*EXERCISE OBJECTIVE*
Repeat the entries below exactly. Begin with the first line and end with the line that contains "The height and width of the screenshot is (809, 1512).".

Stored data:
□ □ □ □ □

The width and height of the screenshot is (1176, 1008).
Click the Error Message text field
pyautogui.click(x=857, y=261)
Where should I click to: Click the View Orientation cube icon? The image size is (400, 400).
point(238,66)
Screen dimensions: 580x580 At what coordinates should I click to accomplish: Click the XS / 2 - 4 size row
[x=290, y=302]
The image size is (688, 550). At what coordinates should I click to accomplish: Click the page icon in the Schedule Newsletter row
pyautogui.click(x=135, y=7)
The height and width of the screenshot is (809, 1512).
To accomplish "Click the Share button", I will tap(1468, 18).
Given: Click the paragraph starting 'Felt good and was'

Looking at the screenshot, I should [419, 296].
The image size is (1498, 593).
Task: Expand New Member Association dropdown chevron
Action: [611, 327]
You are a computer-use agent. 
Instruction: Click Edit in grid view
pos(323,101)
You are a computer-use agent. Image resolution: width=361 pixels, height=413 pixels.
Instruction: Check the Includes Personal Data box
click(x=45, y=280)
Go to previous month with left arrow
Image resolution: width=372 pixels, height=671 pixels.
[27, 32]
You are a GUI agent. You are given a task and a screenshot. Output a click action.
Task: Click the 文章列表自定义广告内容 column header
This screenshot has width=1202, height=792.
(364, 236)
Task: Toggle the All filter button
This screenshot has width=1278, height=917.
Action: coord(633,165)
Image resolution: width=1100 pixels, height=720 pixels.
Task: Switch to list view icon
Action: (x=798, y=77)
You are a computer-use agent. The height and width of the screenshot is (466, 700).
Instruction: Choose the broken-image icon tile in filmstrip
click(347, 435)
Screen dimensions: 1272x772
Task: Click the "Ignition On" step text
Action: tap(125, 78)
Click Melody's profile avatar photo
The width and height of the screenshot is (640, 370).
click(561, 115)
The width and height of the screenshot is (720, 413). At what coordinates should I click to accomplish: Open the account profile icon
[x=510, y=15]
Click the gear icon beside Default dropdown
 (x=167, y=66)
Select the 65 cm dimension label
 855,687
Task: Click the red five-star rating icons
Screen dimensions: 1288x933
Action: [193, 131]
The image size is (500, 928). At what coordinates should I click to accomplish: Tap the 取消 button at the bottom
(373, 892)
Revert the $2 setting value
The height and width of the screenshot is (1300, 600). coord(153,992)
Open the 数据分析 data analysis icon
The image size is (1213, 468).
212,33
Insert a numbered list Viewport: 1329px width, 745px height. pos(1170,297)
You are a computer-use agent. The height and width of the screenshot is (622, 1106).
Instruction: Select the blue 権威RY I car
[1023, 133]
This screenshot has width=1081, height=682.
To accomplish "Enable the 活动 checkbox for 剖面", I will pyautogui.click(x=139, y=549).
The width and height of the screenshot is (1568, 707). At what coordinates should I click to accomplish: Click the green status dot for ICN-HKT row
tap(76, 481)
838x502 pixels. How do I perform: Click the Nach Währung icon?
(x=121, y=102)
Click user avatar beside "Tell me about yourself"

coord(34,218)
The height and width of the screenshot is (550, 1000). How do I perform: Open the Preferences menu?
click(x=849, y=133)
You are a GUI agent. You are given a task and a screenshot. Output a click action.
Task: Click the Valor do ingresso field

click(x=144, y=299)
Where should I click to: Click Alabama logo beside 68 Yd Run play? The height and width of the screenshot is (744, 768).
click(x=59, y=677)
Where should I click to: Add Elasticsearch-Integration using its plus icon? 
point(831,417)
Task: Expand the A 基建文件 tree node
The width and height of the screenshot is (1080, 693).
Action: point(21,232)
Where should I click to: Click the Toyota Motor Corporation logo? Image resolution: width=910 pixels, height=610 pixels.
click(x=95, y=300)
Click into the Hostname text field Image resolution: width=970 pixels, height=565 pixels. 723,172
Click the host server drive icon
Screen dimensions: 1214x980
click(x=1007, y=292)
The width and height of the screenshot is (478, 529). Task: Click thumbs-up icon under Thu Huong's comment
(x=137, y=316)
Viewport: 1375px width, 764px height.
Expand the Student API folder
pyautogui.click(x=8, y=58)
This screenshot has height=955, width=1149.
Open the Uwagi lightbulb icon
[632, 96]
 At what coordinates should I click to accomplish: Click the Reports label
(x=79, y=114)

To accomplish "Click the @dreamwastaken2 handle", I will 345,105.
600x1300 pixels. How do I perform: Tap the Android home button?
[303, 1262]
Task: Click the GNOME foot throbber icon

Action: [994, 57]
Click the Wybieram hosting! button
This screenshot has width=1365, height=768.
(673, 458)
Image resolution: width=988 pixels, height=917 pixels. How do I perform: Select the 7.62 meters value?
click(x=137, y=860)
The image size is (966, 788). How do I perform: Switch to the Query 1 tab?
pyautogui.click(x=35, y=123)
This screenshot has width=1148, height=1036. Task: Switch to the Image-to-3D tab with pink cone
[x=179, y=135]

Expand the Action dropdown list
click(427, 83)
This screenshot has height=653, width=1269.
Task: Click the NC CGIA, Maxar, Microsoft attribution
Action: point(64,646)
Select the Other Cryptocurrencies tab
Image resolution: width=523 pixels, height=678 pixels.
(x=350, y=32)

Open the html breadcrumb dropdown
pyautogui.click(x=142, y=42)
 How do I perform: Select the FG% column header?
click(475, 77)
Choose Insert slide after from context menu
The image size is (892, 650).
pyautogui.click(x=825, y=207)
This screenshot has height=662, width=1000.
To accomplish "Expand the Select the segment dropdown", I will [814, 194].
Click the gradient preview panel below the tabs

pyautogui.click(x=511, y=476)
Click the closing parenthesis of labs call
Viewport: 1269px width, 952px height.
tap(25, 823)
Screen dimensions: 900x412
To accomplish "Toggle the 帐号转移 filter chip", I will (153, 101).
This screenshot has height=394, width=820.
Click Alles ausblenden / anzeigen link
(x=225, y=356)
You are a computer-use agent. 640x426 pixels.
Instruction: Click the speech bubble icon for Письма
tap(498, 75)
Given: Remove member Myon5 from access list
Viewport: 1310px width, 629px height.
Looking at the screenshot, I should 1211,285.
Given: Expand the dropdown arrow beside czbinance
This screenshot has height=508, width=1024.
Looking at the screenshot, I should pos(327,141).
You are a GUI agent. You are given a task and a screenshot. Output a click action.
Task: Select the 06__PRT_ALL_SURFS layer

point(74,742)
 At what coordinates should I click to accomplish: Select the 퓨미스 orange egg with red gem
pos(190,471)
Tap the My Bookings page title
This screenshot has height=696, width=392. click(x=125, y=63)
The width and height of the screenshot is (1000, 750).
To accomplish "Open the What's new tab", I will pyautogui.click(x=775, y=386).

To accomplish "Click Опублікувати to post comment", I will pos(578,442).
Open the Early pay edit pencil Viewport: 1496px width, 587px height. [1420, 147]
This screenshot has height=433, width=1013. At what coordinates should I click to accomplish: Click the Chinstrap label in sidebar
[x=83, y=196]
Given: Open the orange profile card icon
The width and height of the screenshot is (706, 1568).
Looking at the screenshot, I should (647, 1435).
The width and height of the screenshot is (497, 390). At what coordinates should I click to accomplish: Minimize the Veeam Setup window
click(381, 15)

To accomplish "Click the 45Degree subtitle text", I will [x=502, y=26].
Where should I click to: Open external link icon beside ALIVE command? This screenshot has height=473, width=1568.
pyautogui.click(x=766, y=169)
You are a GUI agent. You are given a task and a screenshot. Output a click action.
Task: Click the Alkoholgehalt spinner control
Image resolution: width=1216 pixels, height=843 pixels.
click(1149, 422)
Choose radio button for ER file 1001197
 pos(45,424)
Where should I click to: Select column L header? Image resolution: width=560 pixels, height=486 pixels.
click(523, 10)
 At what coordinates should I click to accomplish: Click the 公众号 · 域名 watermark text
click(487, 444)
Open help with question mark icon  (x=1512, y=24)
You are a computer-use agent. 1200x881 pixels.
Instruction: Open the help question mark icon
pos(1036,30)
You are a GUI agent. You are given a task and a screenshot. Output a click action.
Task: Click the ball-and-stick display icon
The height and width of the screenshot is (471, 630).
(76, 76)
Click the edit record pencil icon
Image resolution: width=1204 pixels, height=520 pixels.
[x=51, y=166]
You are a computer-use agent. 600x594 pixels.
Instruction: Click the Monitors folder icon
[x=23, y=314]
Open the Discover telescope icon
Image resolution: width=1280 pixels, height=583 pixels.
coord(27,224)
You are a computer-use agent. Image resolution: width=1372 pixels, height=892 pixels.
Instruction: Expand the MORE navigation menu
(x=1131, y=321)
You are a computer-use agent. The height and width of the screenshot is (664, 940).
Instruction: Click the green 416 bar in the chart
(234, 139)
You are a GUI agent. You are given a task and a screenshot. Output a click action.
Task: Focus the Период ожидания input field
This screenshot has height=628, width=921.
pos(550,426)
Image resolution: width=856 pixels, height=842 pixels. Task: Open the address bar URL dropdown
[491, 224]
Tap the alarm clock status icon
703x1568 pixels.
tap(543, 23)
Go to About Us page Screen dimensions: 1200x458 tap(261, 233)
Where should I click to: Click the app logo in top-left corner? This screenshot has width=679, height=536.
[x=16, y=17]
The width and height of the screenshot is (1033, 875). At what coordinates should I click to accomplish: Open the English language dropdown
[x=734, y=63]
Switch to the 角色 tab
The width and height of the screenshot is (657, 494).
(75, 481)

□ □ □ □ □

*SOLVED PROBLEM*
The width and height of the screenshot is (1176, 1008).
Click the Error Message text field
pyautogui.click(x=857, y=261)
Where should I click to: Click the View Orientation cube icon? The image size is (400, 400).
point(238,66)
Screen dimensions: 580x580 At what coordinates should I click to accomplish: Click the XS / 2 - 4 size row
[x=290, y=302]
The image size is (688, 550). At what coordinates should I click to accomplish: Click the page icon in the Schedule Newsletter row
pyautogui.click(x=135, y=7)
The height and width of the screenshot is (809, 1512).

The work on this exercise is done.